¿Cuántos hombres y mujeres elefantes hay en nuestras calles y ciudades? ¿Cuántas personas tratadas como animales? ¿Cómo dignificar la vida de los que siempre han sido maltratados? La madre Teresa de Calcuta recogía a "los hombres elefante" de las calles de la India, los cuidaba, alimentaba, los hacía sus amigos y lo más importante, les daba amor. Ojalá seamos como este famoso doctor (magistralmente interpretado por Hopkins), personas que reconozcamos dentro de los guiñapos y piltrafas humanas a seres humanos capaces de dar y recibir amor.
spoiler:
Yo digo que soy muy hombre porque nunca lloro.

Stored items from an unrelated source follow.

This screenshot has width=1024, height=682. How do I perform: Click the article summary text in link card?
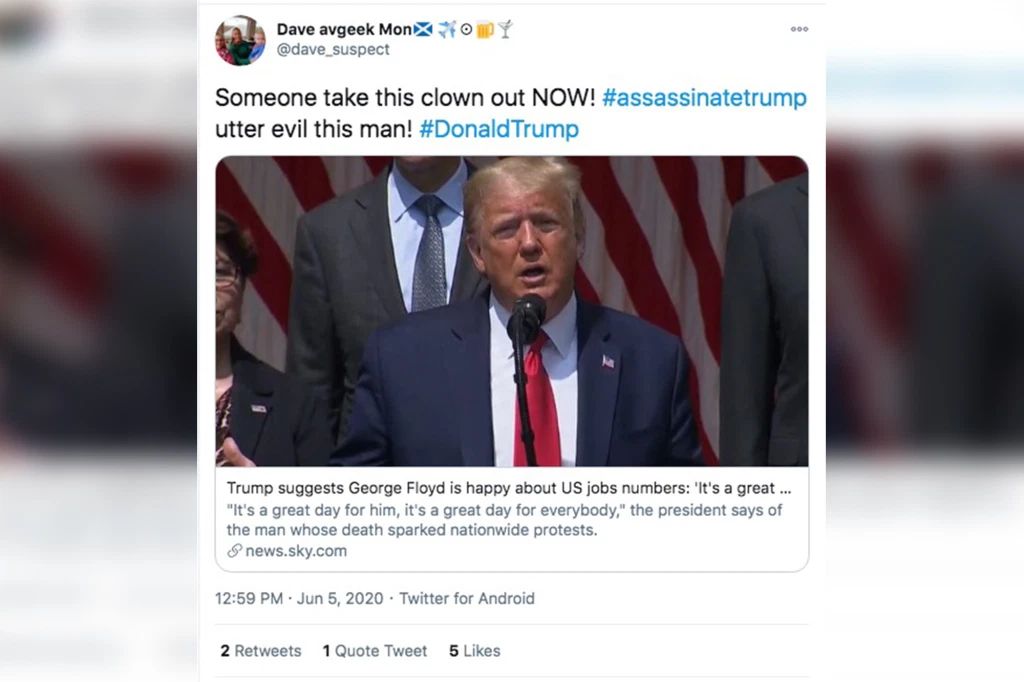(x=504, y=520)
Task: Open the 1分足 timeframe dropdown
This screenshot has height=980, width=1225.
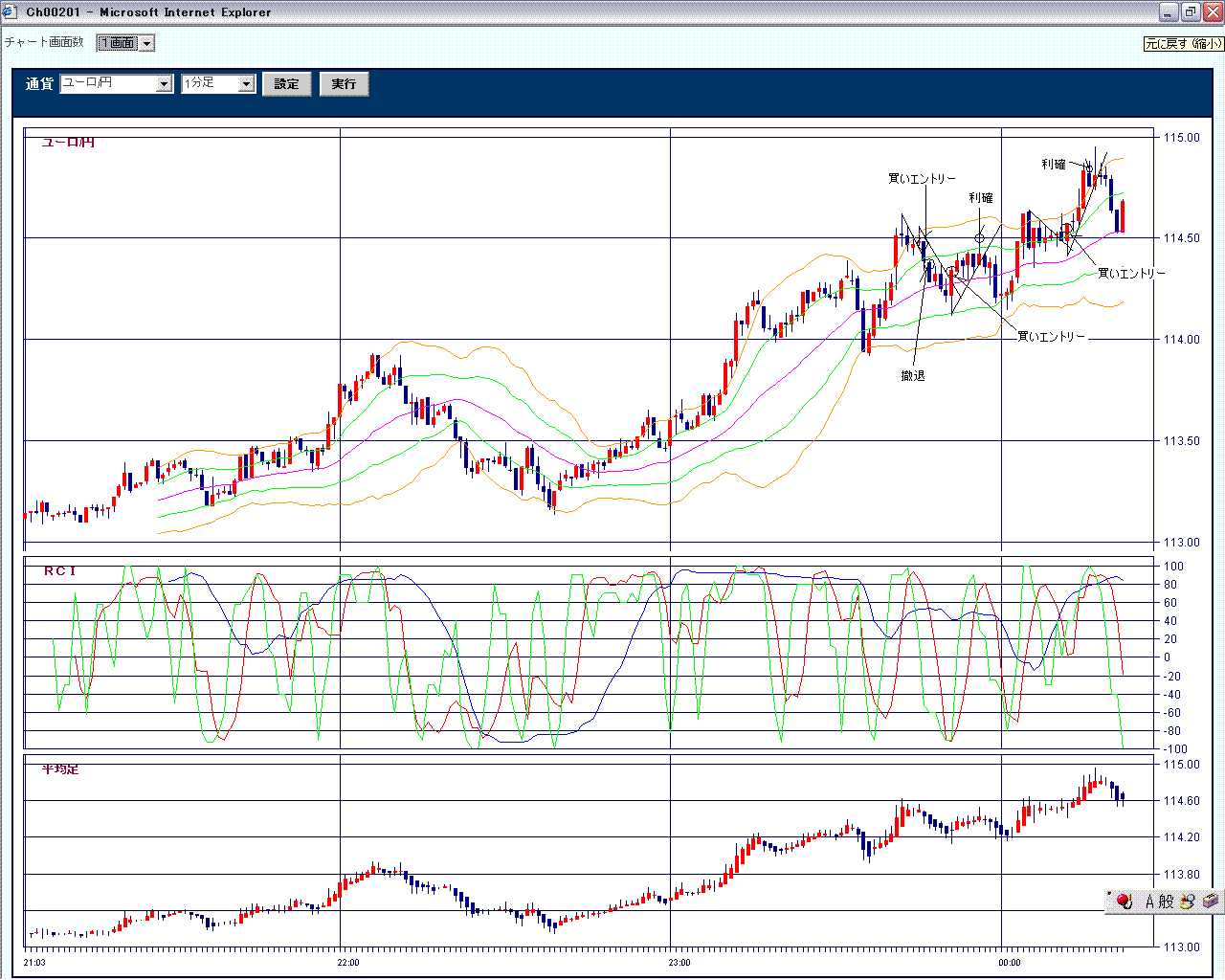Action: [x=218, y=83]
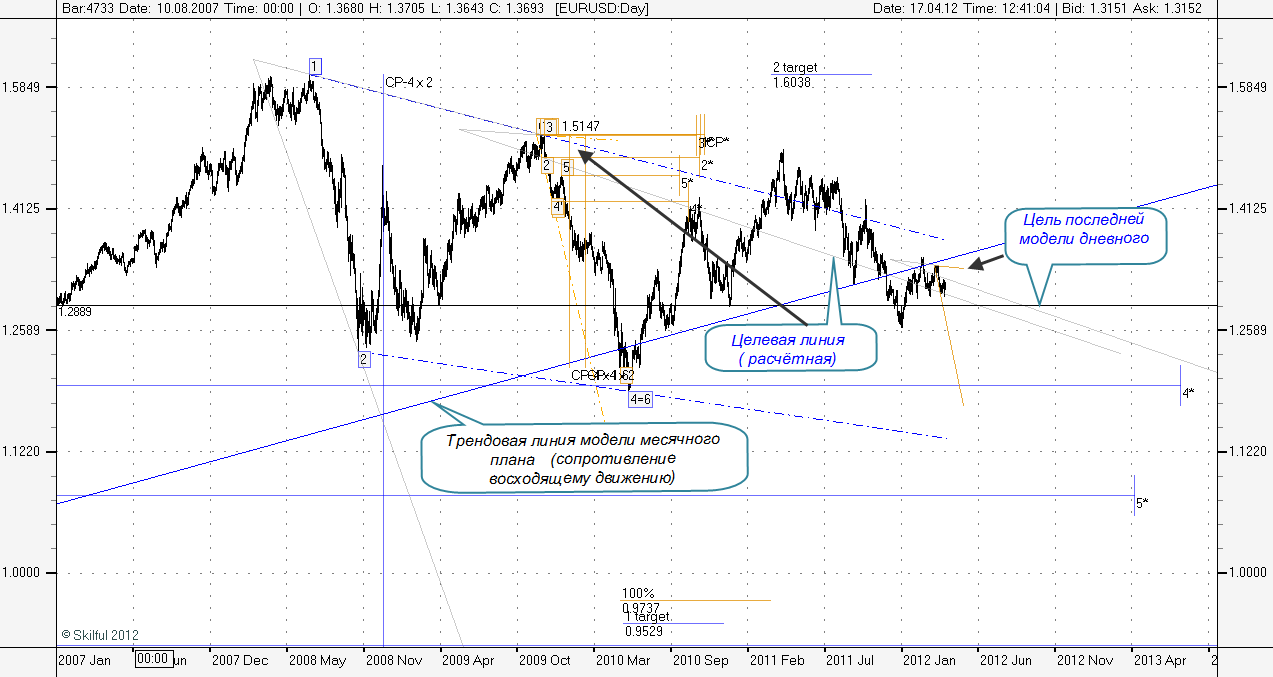Select the 5* level marker on the right

(1141, 503)
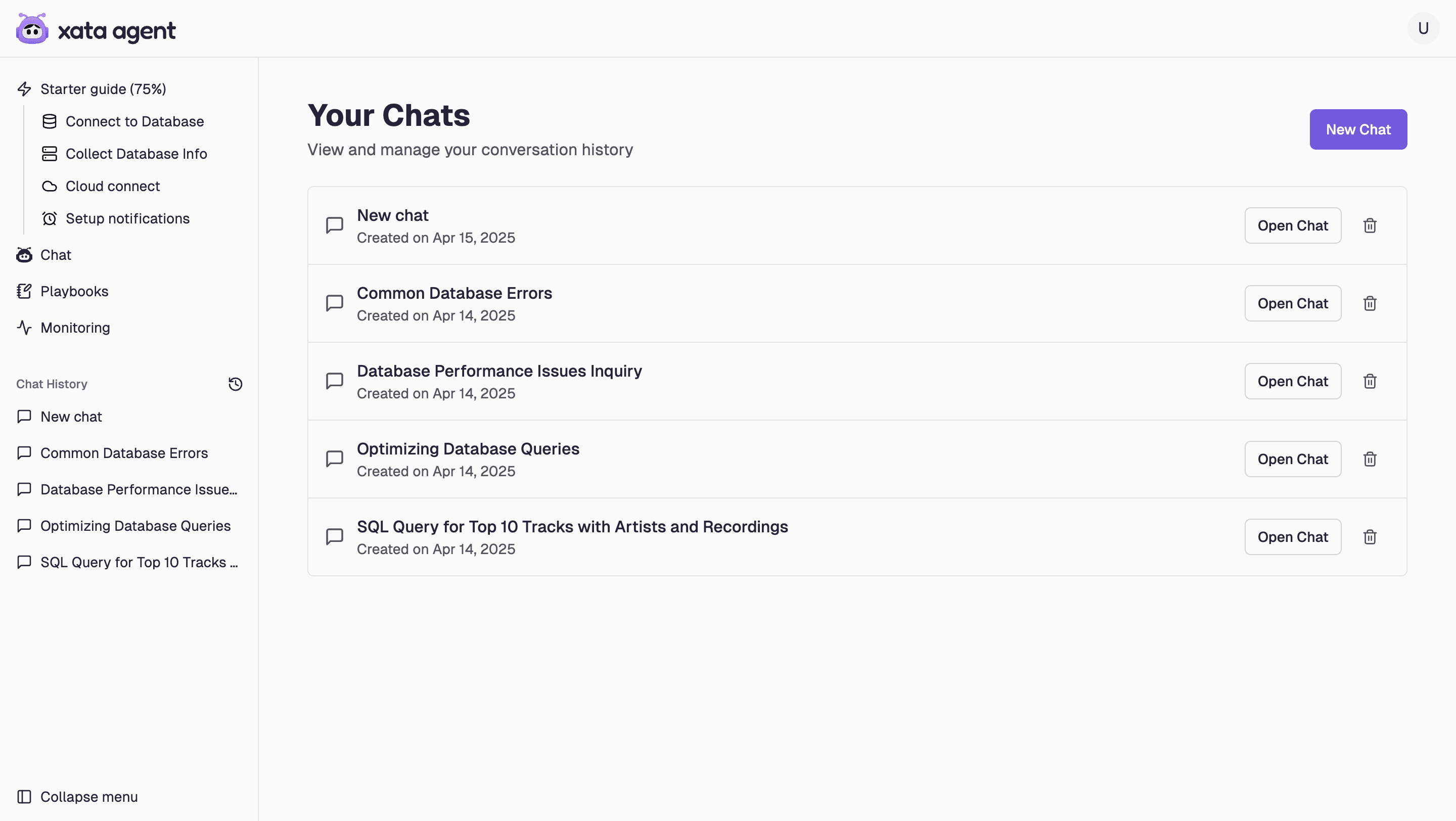Click the trash icon for the New chat row
Viewport: 1456px width, 821px height.
coord(1370,225)
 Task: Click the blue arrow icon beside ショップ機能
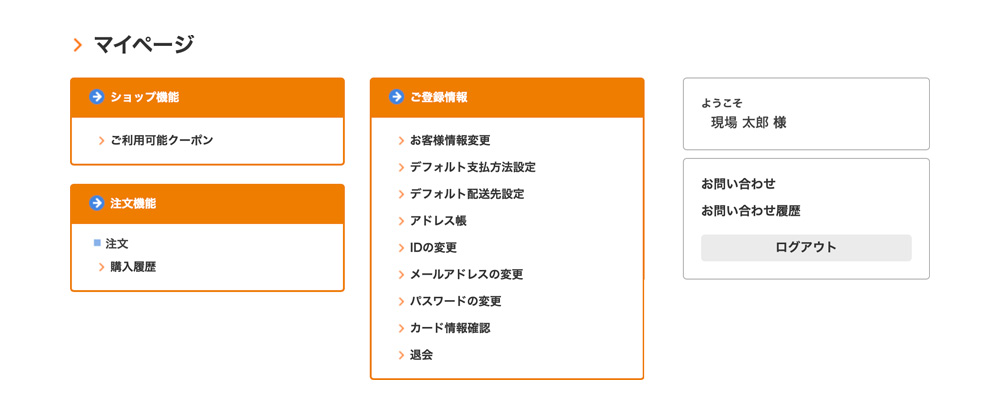[97, 97]
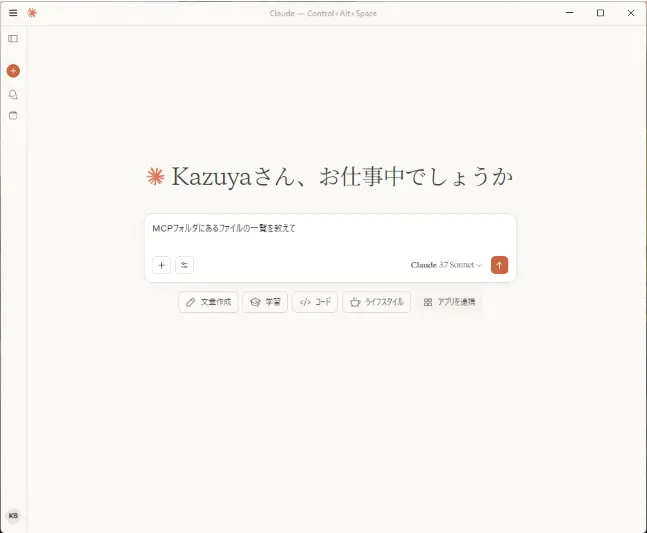
Task: Send the message with orange arrow button
Action: tap(499, 265)
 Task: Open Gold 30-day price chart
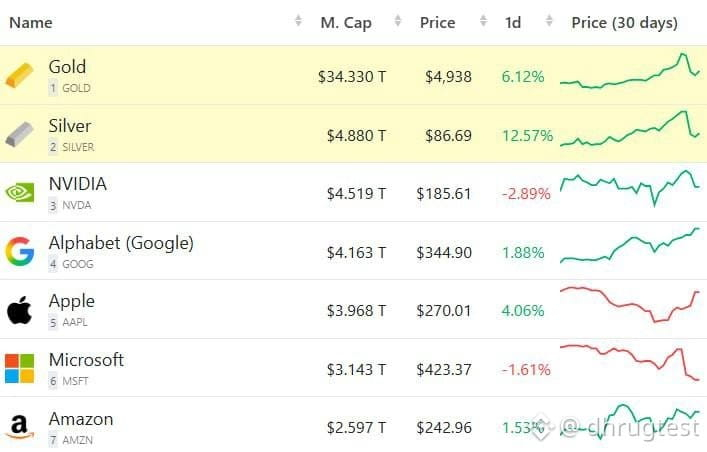pyautogui.click(x=630, y=75)
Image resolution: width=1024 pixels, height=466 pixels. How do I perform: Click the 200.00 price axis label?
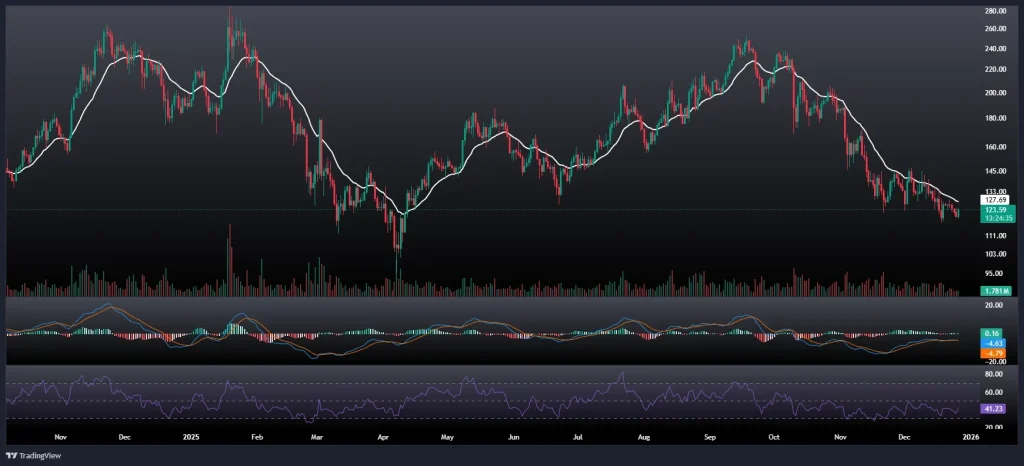click(994, 93)
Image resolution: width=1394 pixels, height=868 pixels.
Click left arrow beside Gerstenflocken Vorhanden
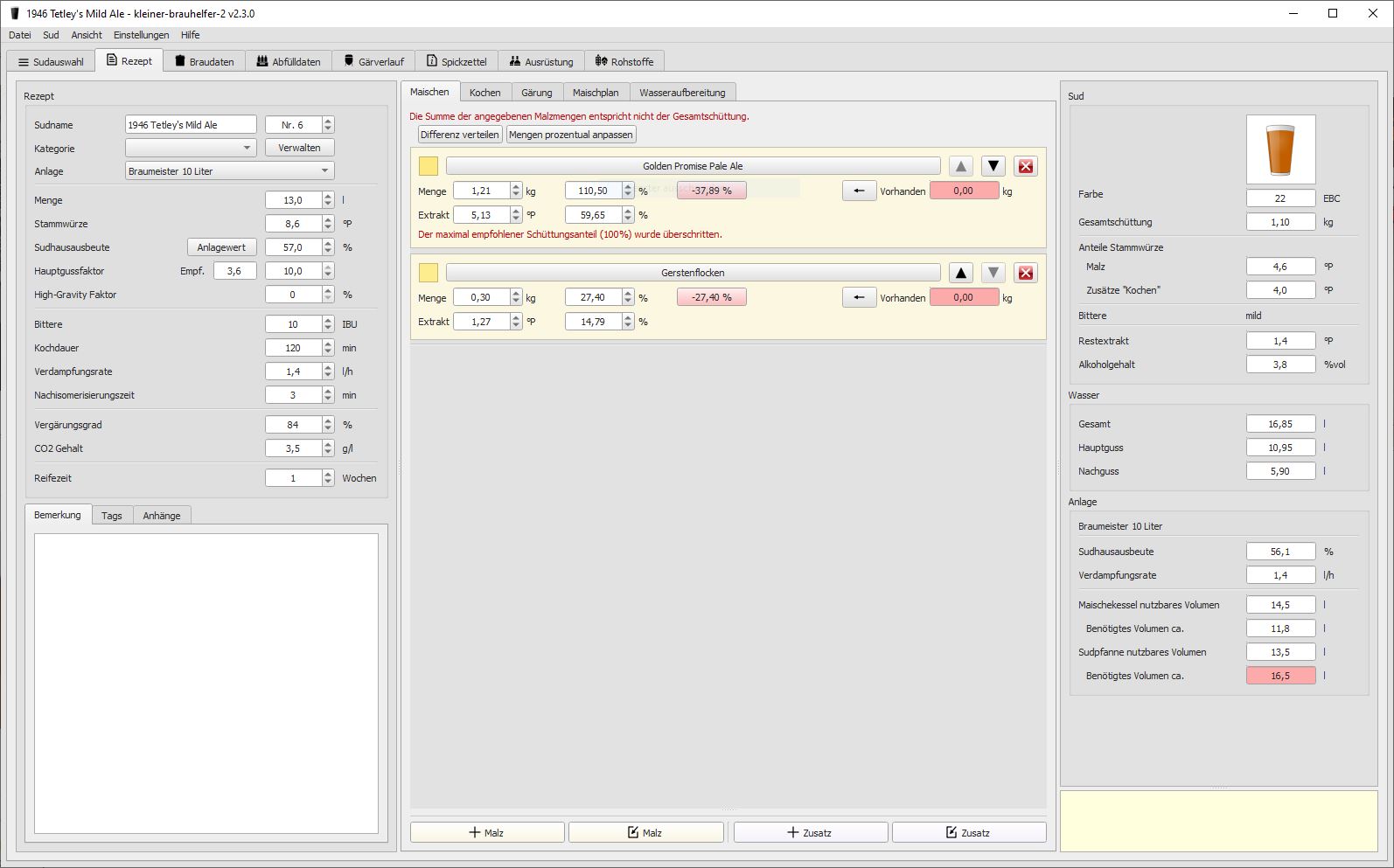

Esta magnífica obra de arte me arrancó las lágrimas y profundos sollozos en la última escena: el hombre elefante, que resultó más humano que los caballeros ingleses y que cualquiera de nosotros, observa el cuadro de un hombre dormido, acostado como Dios manda sobre su cama, mira la fotografía de su amiga amada y de su querida madre, levanta las almohadas que lo detenían una por una, lentamente y se recuesta en el regazo de la muerte, una muerte que él esperaba puesto que la máxima felicidad ya la había conocido.